Yes and No.
Yes, it is possible to achieve that result. But instead of a self-optimizing Neural Network, I'd recommend another approach:
1. Don't let training time interfere.
If you are trying to train the agent DURING the environment runtime, that's probably the problem.
Training time is usually much bigger than evaluation time. And deployed models usually don't train, so it won't be a problem in production.
You can do 2 things about that:
1.1 "Pause" the game during training.
It might look like "cheating", but in your agent's point of view, they are not actually playing during train time. And once again, it's just simulating how it would behave in production.
But if you can't pause it:
1.2 Disable training during runtime.
Store all states and decisions. Wait until the game is over and then you train the whole batch.
Professional chess players don't try to learn during a blitz challenge. But they do study their own games later to learn from their mistakes.
2. Optimizing hyper-parameters for speed.
You could tweak some hyper-parameters (like the size of your NN) looking for a faster model.

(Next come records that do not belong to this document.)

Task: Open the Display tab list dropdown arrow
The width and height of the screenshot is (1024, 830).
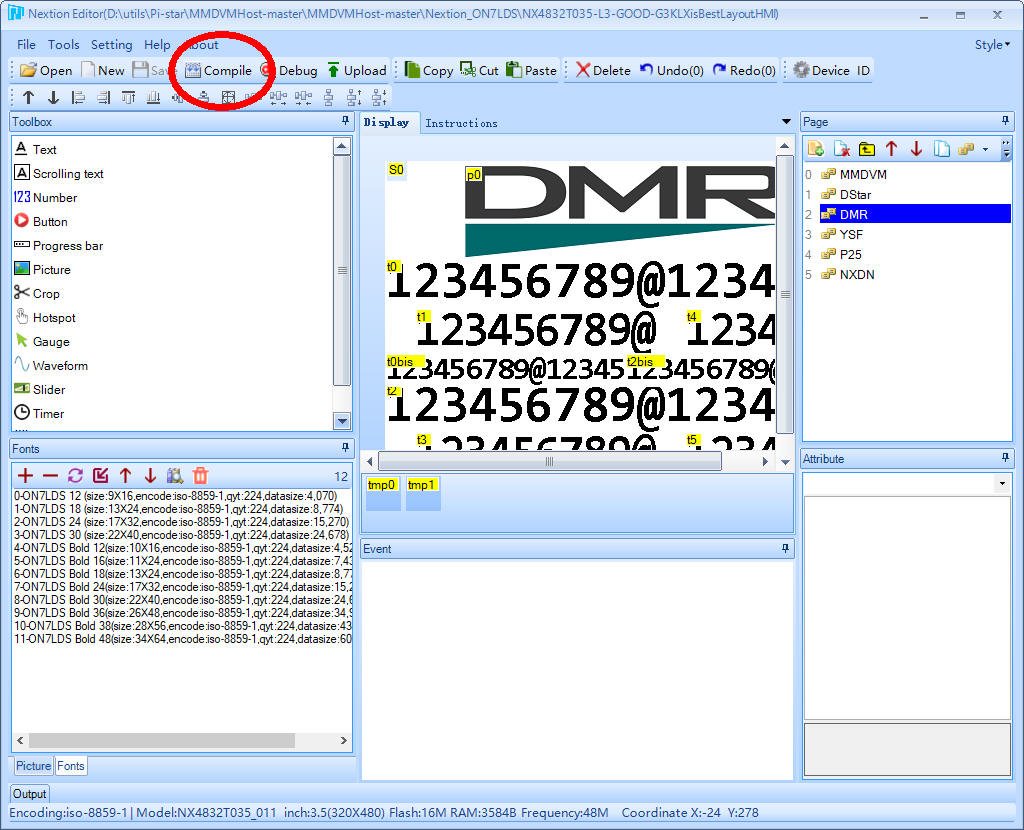Action: tap(786, 122)
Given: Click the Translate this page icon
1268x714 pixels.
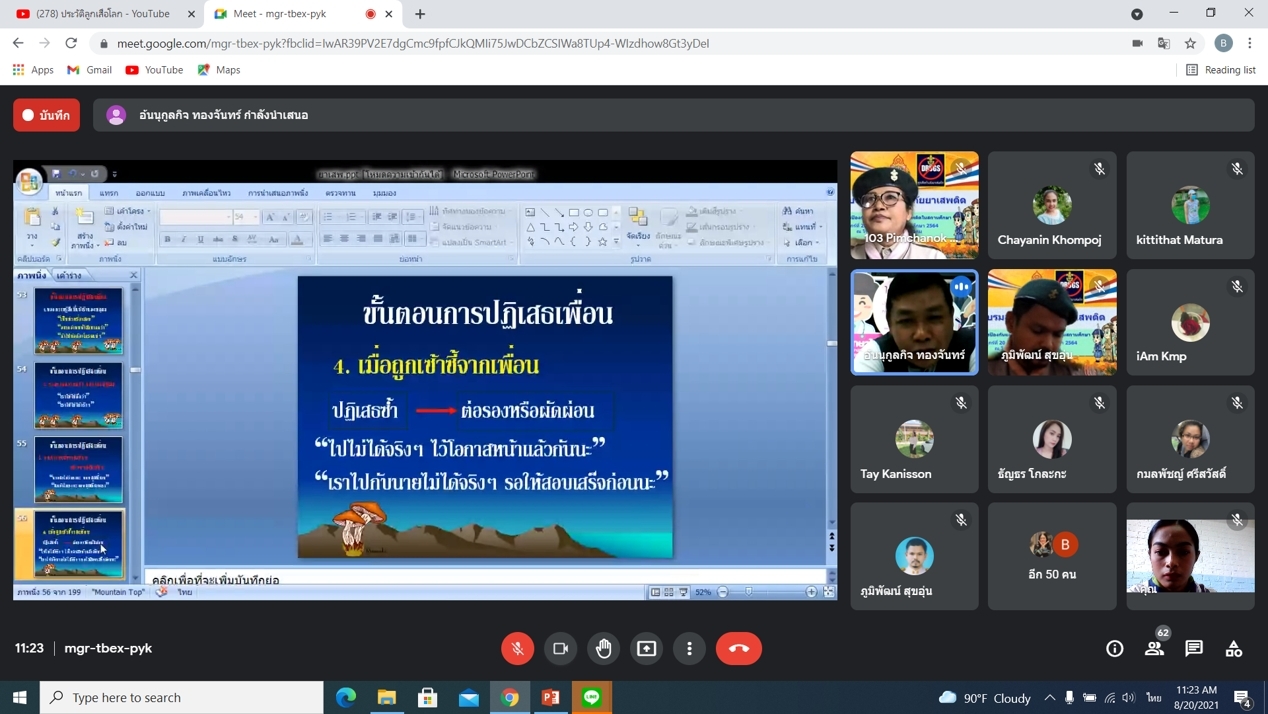Looking at the screenshot, I should (x=1164, y=43).
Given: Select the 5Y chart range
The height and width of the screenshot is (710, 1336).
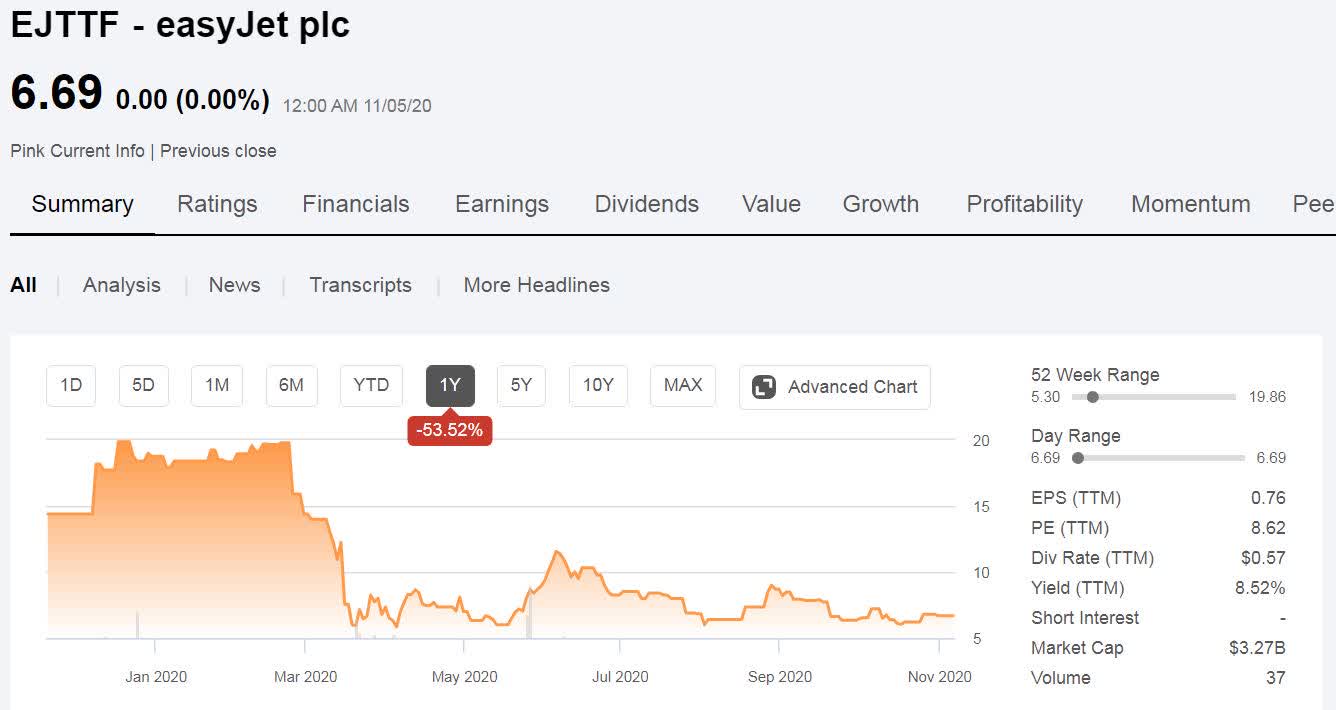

Keep in mind it would still be an algorithm that always runs in a fixed time, but you might find some way to make it always
2.1 Using Machine Learning for this Optimization
There are some meta-learning techniques and other methods like NEAT, that can automate your search for a simple effective topology. NEAT already rewards the simplest architectures, penalizing complexity (which is usually attached to speed), but you could also force it to consider running time specifically.
3. Another Network for Another Task
You could a make another short network for deciding if the next move should be accurate or fast. Based on this result, it will choose between precision or speed. This choice could be by flagging a parameter (like branch prediction) or even running a whole new algorithm:
NeedForSpeed = TimeEstimation(state)
#Sorry, I couldn't resist the pun!
if NeedForSpeed > 0.8
decision = agent.instantReactionDecisionTree(state)
elif NeedForSpeed > 0.5
decision = agent.decideStandard(state, branchPrediction=True )
elif NeedForSpeed > 0.2
decision = agent.decideStandard(state)
else:
decision = agent.DeepNN(state)
Bonus: Use Other ML algorithms
Some algorithms have explicit parameters that directly affect the tradeoff for time x precision.
For instance, MCST (Monte Carlos Search Tree) can keep running forever until it explores all possibilities, but it usually finishes before, giving you the best solution found so far.
So, one possibility would be trying some other method instead of Neural Networks.